I REALLY REALLY REALLY wanted this movie to end with friendships restored, and while it didn't exactly end the way I wanted it to, at least it left it open enough to show there was some healing going on, and that eventually friendships would be resurrected and mended. (At least, they'd better be, Marvel!) I still wouldn't say there was a Team Captain America or Team Iron Man. Both Tony and Steve had totally valid points as to why they would or wouldn't sign. But all in all, I think Tony's actions were more what I would follow. I don't know if I'd be willing to step outside the law to save someone who has been an assassin for years, no matter how much Captain America believed in him. I think I'd rather side with Tony and try to protect my team at all costs - even if it meant giving up some freedom of action.

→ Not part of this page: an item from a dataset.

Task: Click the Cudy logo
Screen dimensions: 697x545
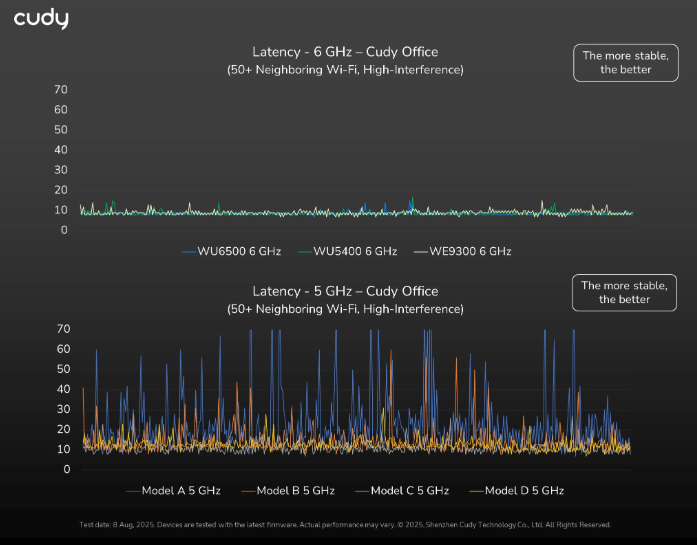Action: pyautogui.click(x=41, y=19)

And that's a wrap! I'll do my best to do Day 2 tomorrow, but depending on how busy I am, that may or may not happen. Until next time...

God bless!



  1. Aaaaaw, look at you, all TEAM TONY and everything! I'm so proud of you!!

    Yeah... I basically said the same thing. If not for Bucky, I don't see Steve reacting like he did. It started as "We should have the right to choose and protect," but it became, "I should have the right to keep Bucky safe, even if it means breaking the law." The only I was slightly more on Tony's side is because the way he reacted, and what he tried to do throughout this movie really struck home with me; and he really didn't want anyone hurt.

    They weren't exactly "Friends" at the end. But they weren't enemies. They were both hurt. They were both sorry. They both need time to heal. They would both rush to help the other if needed.

    So. They were still Bros, If rather hurt, betrayed bros.

  2. Excellent thoughts on the film. I saw it on the weekend and reviewed it myself. I could see both sides to the issue.